Abstract

This chapter considers indiewood-era acting in terms of its continuity and contrast with earlier eras, as it analyzes the interplay among casting, performance details, filmic strategies, narrative design, and aesthetic traditions. Linking Happiness (Solondz, 1998) to avant-garde productions in the 1970s and Magnolia (P.T. Anderson, 1999) to Hollywood Renaissance approaches, it shows that analysis of performance can sharpen insights into smart cinema and films that feature both ironic distance and sincerity.
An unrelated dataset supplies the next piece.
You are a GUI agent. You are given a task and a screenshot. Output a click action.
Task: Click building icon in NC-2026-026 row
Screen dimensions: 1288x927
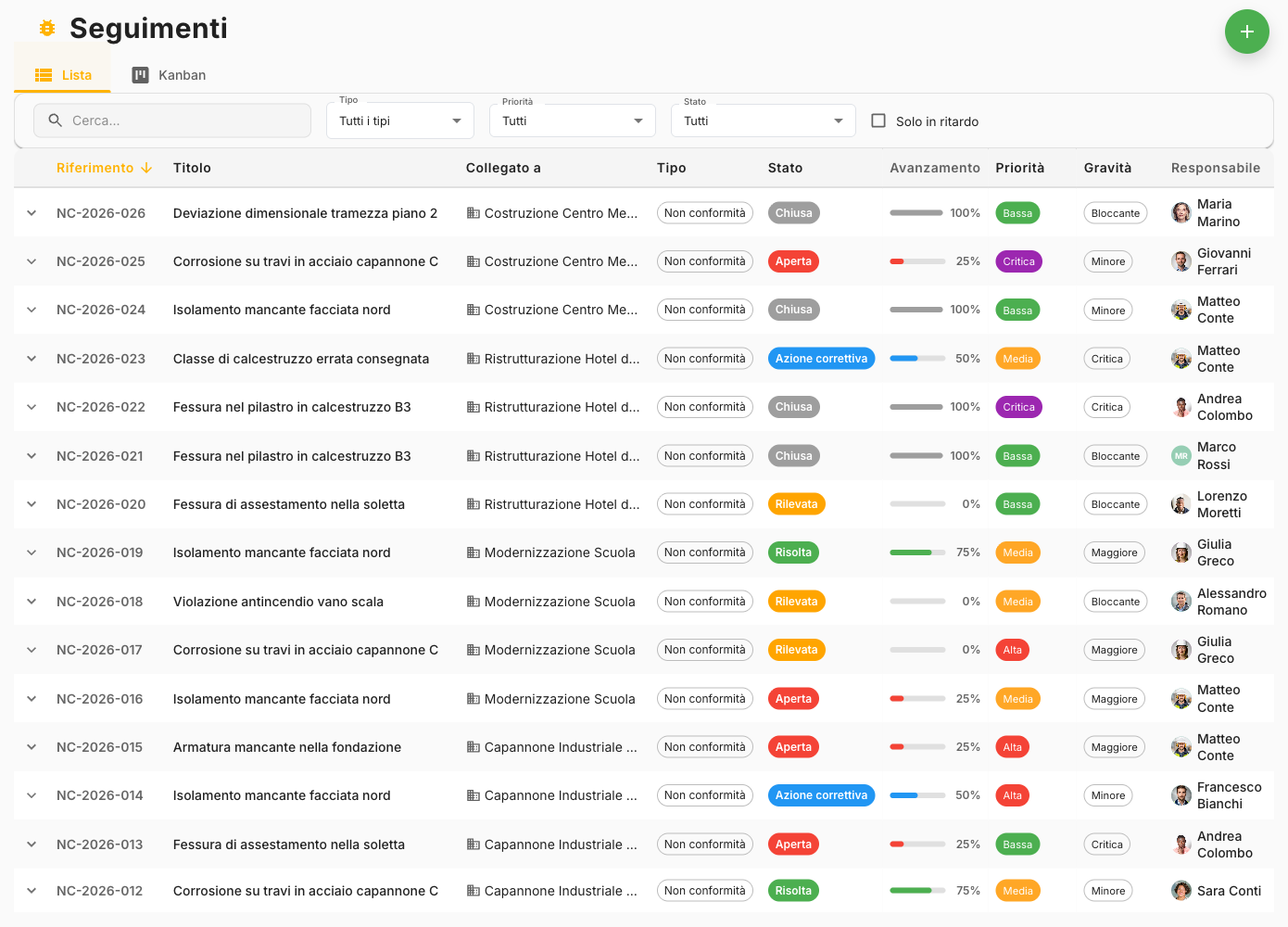coord(473,213)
The chapter also considers films released while indiewood dominated American independent cinema, but do not fit the indiewood model and align instead with earlier modes of independent and indie cinema. Analyzing Elephant (Van Sant, 2003), Man Push Cart (Bahrani, 2005), and Old Joy (Reichardt, 2006), it explores the continuing influence of neo-naturalism and independent films’ use of first-time actors. It considers the sustained influence of multicultural perspectives in Skins (Eyre, 2002) and Never Forever (Kim, 2009), and the indiewood productions with Hollywood stars that reveal the evolving legacy of New Queer Cinema in the acclaimed performances of Julianne Moore and Dennis Quaid in Far From Heaven (Haynes, 2002) and Charlize Theron in Monster (Jenkins, 2003).